I grew up in Juneau and studied computer science at the University of Alaska Fairbanks before moving back home and starting a small business with my college roommate. I’m the third generation of my family to graduate from UAF so I’m naturally a little concerned for the future of the school under the Gov. Michael Dunleavy budget proposal.
My dad is a long-time Republican who grew up in the Nyac mining district, northeast of Bethel, and Juneau. He ran against Rep. Beth Kerttula a few times and I helped with his campaign. My mom is a Democrat who served as a public librarian for 33 years and now she’s a happily retired yoga instructor. Like most Alaskans, I’m somewhere in the middle of that ideological spectrum.
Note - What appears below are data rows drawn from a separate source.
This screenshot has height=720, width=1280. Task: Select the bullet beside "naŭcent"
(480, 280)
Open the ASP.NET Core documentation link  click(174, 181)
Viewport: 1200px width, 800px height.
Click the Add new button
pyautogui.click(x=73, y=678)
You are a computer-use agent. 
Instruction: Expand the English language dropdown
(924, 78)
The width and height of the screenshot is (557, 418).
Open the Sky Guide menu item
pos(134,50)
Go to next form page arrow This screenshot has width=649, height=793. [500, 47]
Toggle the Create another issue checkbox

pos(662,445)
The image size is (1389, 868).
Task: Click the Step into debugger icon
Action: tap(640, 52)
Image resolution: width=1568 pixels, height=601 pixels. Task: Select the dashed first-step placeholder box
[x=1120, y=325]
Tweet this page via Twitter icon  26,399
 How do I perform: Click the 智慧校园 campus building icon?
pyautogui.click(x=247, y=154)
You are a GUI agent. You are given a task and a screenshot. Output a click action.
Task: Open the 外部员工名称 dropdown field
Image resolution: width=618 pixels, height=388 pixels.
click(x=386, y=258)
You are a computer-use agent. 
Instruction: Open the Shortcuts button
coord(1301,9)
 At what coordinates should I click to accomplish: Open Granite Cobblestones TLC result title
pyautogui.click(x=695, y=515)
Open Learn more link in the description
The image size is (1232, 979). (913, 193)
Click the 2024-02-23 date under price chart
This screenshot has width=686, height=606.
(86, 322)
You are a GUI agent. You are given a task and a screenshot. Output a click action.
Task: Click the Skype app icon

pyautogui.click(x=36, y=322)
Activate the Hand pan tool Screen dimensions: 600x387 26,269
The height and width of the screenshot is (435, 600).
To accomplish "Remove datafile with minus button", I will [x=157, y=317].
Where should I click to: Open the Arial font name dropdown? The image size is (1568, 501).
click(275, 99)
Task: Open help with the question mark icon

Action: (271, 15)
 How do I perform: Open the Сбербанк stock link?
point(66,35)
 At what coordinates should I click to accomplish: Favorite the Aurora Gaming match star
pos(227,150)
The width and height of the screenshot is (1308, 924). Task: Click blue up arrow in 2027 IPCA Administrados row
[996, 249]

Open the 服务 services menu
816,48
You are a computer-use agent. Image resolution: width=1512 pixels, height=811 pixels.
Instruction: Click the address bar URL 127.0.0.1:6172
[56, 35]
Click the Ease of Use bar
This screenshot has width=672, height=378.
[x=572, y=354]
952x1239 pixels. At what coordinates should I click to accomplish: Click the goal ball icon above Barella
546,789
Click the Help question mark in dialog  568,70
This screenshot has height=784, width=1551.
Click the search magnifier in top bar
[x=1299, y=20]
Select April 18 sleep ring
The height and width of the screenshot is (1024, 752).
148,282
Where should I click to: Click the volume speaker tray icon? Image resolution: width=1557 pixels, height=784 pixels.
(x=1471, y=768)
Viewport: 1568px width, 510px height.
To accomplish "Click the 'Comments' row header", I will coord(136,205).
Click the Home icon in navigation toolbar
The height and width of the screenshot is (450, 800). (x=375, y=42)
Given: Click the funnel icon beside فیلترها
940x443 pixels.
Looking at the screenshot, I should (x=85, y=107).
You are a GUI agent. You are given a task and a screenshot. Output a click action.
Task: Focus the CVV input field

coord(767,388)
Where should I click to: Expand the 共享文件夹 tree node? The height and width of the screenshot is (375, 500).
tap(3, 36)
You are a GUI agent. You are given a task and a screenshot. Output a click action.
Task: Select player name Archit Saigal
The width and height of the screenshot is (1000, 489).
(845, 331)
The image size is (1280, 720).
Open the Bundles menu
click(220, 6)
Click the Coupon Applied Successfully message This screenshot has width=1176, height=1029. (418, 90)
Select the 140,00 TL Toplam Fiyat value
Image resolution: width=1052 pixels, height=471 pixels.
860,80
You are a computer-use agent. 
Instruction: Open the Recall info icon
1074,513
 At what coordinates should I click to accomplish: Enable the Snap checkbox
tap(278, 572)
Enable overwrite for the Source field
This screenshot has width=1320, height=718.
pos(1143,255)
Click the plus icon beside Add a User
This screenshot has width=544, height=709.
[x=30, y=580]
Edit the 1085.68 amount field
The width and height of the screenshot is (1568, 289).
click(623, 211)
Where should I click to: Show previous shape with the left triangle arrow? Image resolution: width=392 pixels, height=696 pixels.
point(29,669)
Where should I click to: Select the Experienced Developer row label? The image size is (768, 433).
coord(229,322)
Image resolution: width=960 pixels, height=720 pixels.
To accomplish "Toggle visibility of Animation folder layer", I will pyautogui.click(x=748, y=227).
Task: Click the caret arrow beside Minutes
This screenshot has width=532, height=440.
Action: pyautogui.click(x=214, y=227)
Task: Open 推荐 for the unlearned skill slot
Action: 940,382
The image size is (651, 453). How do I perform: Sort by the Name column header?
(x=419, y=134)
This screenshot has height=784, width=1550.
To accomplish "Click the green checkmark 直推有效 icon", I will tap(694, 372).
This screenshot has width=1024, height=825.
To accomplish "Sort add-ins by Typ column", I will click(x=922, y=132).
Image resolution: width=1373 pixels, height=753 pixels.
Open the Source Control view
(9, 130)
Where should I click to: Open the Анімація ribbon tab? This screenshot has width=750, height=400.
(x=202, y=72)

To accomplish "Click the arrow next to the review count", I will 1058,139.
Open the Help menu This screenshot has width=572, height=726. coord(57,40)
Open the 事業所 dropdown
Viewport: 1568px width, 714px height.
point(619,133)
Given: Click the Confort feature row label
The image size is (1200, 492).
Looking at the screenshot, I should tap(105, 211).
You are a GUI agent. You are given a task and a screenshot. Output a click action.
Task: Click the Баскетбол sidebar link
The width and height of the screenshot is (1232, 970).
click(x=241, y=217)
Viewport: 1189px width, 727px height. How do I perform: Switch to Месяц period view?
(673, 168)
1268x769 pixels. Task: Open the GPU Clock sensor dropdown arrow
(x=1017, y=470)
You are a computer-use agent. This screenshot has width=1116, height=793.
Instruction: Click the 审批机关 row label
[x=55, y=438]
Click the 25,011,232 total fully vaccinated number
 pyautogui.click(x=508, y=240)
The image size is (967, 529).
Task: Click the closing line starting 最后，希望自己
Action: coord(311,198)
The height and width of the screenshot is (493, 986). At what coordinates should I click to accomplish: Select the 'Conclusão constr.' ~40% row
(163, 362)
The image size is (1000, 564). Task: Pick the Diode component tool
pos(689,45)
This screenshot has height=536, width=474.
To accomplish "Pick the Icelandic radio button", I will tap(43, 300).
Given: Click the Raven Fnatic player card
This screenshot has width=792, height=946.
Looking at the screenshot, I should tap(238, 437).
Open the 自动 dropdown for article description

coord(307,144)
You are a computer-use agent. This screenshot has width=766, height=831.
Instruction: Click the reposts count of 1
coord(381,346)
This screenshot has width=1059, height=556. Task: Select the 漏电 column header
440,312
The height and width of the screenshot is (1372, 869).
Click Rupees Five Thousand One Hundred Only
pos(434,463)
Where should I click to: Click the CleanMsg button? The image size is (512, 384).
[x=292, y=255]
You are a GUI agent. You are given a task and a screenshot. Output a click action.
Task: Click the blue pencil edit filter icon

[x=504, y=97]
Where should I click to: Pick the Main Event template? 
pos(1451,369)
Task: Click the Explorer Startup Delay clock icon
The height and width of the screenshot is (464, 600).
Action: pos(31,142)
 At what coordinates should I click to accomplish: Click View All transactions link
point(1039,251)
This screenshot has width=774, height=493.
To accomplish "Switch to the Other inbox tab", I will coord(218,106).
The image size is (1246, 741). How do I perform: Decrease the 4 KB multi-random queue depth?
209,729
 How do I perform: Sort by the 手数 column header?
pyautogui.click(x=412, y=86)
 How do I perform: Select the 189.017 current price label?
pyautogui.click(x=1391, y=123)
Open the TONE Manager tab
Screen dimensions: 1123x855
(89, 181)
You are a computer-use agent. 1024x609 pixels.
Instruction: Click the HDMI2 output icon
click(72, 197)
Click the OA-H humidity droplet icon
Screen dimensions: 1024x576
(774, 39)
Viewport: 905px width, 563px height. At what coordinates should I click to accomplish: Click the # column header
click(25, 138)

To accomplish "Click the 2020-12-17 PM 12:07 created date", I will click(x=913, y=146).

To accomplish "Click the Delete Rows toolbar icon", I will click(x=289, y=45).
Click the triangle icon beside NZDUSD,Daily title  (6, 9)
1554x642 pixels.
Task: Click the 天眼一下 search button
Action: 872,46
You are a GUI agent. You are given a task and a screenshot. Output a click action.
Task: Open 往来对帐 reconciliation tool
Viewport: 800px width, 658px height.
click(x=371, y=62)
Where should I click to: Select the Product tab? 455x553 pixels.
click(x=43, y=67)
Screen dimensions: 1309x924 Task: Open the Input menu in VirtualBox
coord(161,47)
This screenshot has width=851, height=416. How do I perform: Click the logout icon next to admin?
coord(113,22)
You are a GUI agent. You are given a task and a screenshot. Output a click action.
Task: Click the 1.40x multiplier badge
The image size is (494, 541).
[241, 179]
I’m proudly registered nonpartisan and I think Alaska needs conservative fiscal hawks just as much as we need progressives advocating against corporate colonialism. The state’s interests are varied and the best answers are often found through hard questions and earnest compromise.
I’m not a fan of the proposed Dunleavy budget. It’s a tough hit to services like the Marine Highway System and K-12 education in addition to shifting costs to municipal governments. I don’t think Alaskans are going to get behind it.
I like what I’m seeing in the Legislature in response to the Dunleavy budget. Democrats and Republicans are working together in the House, and Senate Republicans haven’t been pitching softballs.
I might be barking up the wrong tree by writing an op-ed for Must Read Alaska, but this fiscal conversation is the biggest question facing our state. And I know Must Read Alaska’s readers ultimately care about Alaska and want what’s best for our future.
Personally, I believe the State provides valuable and essential services that can’t be delivered by the private sector. I believe we have a corresponding obligation to our fellow Alaskans and I think we need to step up and pay for shared services through an income tax.
I know there are other answers and other perspectives and I look forward to reading your comments. Even if you view it critically, I’d appreciate you sharing this video. I hope it can be a good gateway into this discussion.
Editor Suzanne Downing asked that I disclose the funding source for this project and I think that’s completely appropriate. This project was funded by Rep. Justin Parish of Juneau before he left office. He allocated $5,000 from his office expense account, which covered about 50 hours of my production time. My crew and I put at least 250 hours into the project.
While they are State funds, office expense accounts are used at the discretion of legislators and frequently cover constituent newsletters and travel to partisan conferences or trainings. Up until 2013 office expenses were also used as extra cash income.
I had help from Rep. Parish’s staff and former Walker Administration Tax Director Ken Alper in collecting the data, most of which came from the Revenue Sources Book.
There were no editorial shackles and this wasn’t a part of a partisan strategy. What you’re hearing in the film is my voice in both a literal and editorial sense.
Pat Race is a Juneau businessman, entrepreneur, and artist.